In the process of trying to figure out what slate dun meant, I happened to find out (here) that highland ponies also have the silver gene! So of course, that meant more colours to play with for my mini herd...


Silver mouse dun - that's black, plus a dun gene, plus a silver gene. It gets kind of hard to follow at times, hahah! This one was a lot of fun to paint, I did her shortly after my silver dapple Icelandic and it was interesting working out exactly what to do to make this one look different so she was a dun as well. The silver fades out the points so any feathering is pale, and the mane and tail too, but she's got a dorsal stripe, dark face, and dark knees and hocks. Her name is Mala Mhin, and she's highland pony number eight!
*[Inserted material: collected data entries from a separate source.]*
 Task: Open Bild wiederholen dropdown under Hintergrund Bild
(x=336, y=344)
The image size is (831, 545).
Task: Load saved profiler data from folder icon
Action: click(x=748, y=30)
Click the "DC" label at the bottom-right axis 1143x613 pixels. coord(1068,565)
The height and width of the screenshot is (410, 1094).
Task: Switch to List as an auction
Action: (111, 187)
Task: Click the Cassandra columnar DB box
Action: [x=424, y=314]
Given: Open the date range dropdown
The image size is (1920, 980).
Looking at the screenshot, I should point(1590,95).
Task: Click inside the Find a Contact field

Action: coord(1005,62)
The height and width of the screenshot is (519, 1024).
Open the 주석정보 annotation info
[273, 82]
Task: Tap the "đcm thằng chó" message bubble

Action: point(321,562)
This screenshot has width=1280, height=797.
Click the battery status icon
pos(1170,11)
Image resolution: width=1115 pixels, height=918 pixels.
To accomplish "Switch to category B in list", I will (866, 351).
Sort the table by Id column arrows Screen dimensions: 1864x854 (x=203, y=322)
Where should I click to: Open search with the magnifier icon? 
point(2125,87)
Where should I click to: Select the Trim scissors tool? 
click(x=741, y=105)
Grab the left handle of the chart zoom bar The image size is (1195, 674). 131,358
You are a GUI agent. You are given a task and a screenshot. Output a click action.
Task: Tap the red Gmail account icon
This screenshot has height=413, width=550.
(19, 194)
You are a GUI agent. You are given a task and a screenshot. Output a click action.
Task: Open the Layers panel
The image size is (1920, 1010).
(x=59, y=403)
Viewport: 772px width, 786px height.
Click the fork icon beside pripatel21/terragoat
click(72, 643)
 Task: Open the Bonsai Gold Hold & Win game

 And of course if you can have a black dun silver, you can get a bay dun silver, too, and this one was even more fun to paint! I don't know why but I really enjoyed making this pretty mixture of colour genes, named Malvina she's one of my favourites in this whole set.

For a moment I thought I'd exhausted dun possibilites, then realised I'd managed to overlook one of the commonest of all, the basic bay dun!


So here she is, Myrna, the final one in the set of ten dun highland ponies, a project a year in the making, and which I had no idea I was going to do when I picked up that first model from the body box!

A few more pictures and colour rambling...


A little line-up picking out just the traditional highland pony colours as listed in the books : cream dun, grey dun, fox dun, yellow dun, mouse dun, and slate dun.



And here's the bay-based ones in isolation : light bay and medium bay giving totally different shades of dun, followed by one with the addition of the silver gene, and one much darker shade (these used to be known as 'golden duns' when I was young and first learning about horse colours, but I haven't heard that term for such a long time, I think it's gone away!)


On the left, the two duns going grey, and on the right, the two colours affected by silver (the silver gene doesn't show on chestnut based colours, hence not having to paint one of those!)


And that's a whole lot of dorsal stripes, for someone with a shaky hand who's scared of painting them - I have to hold my breath and steady my nerves!

That really is all for now, and though there's an annoying little doubt in the back of my mind which whispers 'you haven't done ALL the colours cos didn't paint a plain black, bay, chestnut and grey yet, only dun ones', there's no more G3 highlands in my body box, so I have an excuse to stop here!